Experiment in Hardware Intrinsics for WebAssembly
Summary
Proof of concept demonstrates that SHA-1 with dedicated AArch64 C intrinsics can be executed via Wasm intrinsics in Wasmtime at 1.3x native performance.
Potential issues revealed by this experiment:
- Semantics mismatches between C, Wasm and target instructions can eliminate performance gains if not handled carefully.
- Peak performance may be limited by relatively simple optimizers in JIT engines
- Supporting large sets of intrinsics in Wasm JITs would require careful engineering
Application
The experiment provides a proof-of-concept for a representative use case, namely the SHA-1 hash algorithm using the Cryptographic Extension on AArch64. The prototype demonstrates how C code written against ARM's C intrinsics API can be executed both natively and via Wasm. Wasm execution is achieved with a Wasm AArch64 intrinsics C API layer that serves as a drop-in replacement for native intrinsic header files. In addition, I have a fork of Wasmtime with support for intrinsic calls for a select group of AArch64 instructions. The end result is SHA-1 execution via Wasm with intrinsics at 1.3x native AArch64 performance.
To give a feel for the implementation, four rounds of the SHA-1 compression function in C with AArch64 intrinsics are:
// Rounds 28-31 e0 = vsha1h_u32(vgetq_lane_u32(abcd, 0)); abcd = vsha1pq_u32(abcd, e1, t1); t1 = vaddq_u32(m1, vdupq_n_u32(K1)); m2 = vsha1su1q_u32(m2, m1); m3 = vsha1su0q_u32(m3, m0, m1);
These intrinsics are defined in arm_neon.h. The proof of concept provides an
alternate wasm_arm_neon.h that the C code can
be compiled against unchanged, and pure Wasm
fallbacks that would work on any platform.

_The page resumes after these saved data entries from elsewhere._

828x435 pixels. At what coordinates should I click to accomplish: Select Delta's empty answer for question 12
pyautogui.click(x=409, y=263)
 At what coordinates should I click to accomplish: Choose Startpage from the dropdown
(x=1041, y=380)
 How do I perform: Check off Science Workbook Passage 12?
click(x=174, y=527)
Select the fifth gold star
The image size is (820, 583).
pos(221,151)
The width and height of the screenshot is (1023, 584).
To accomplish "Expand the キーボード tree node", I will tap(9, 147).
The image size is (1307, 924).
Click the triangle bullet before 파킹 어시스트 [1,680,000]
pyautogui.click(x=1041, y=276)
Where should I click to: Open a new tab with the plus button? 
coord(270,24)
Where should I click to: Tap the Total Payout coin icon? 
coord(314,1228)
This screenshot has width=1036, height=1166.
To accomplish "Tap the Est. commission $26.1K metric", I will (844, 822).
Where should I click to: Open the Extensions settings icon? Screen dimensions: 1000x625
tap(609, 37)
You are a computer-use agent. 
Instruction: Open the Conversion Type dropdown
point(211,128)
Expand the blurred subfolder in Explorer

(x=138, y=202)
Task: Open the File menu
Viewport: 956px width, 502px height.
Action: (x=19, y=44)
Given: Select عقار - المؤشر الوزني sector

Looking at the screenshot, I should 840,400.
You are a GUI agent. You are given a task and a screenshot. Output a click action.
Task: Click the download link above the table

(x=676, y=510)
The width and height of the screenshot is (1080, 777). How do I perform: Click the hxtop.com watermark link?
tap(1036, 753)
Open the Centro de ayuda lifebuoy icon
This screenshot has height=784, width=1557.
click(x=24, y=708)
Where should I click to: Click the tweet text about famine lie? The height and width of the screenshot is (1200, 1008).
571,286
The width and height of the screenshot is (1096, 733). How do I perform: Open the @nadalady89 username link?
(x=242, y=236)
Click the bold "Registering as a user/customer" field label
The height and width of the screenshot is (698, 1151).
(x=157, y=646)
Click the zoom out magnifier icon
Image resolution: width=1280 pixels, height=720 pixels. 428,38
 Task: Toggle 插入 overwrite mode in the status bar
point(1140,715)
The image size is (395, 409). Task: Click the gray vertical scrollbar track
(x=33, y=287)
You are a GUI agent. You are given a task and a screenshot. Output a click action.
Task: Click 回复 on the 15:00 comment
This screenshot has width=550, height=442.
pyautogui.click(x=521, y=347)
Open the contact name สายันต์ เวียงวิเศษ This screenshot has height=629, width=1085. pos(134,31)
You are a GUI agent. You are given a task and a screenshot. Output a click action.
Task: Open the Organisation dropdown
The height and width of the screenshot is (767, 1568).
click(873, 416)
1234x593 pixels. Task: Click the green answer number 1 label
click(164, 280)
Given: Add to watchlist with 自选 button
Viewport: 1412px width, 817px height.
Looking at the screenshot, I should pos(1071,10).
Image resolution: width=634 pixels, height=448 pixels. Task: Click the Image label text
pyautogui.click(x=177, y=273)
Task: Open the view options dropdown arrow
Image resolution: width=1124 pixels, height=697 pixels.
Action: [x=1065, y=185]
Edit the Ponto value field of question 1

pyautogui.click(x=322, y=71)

However, when executed under the modified Wasmtime, calls to intrinsic
functions such as vsha1h_u32 are recognized and compiled directly to the
corresponding hardware instructions like SHA1H.
Lessons
Some lessons from this proof-of-concept, with the caveat that they may not generalize to other intrinsics domains.
Challenge of Semantics Mismatches.
Compilation via intrinsics passes through many layers: C intrinsics API, engine
intrinsics API, Wasm operators, CLIF IR and machine code representation. Each of
these has their own semantics and value representations. Earlier stages of this
project showed that if not handled correctly, semantics mismatches can eliminate
any performance you might hope to gain from the intrinsics calls. Specifically,
in this case some of the special SHA-1 instructions have the oddity that they
accept s<n> registers which are scalar 32-bit values in the low bits of vector
registers. Wasm engines naturally want to store 32-bit integers in general
purpose registers, therefore without careful handling the intrisincs calls are
surrounded by redundant register moves between vector and general purpose
register files (with a significant performance penalty). These details are
important when the entire goal of hardware intrinsics in Wasm is reaching
near-native performance. We might hope that the idiosyncrasies of the SHA-1
instruction set are not widespread. However, it seems possible that this broader
problem of semantic mismatches could rear its head in other cases, for example
when attempting to use wide vector types (e.g. Intel AVX-512) that do not have
Wasm equivalents.
Significance of the Intrinsics API. The design of the C API layer was critical in achieving near native performance. Specifically, it should be designed to limit the number of intrinsics required in the engine, and intrinsics offered by the engine should be as close as possible to the machine instructions. Therefore:
- Implement C layer intrinsics as existing Wasm operators wherever possible. For
example, the AArch64 intrinsic
vdupq_n_u32can just be implemented asi32x4.splat(orwasm_u32x4_splatin C) without the need to add an intrinsic to the engine. Importantly, this also improves the ability of the AOT compiler to optimize code around the intrinsics. - Engine intrinsics API should be as close as possible to machine instructions.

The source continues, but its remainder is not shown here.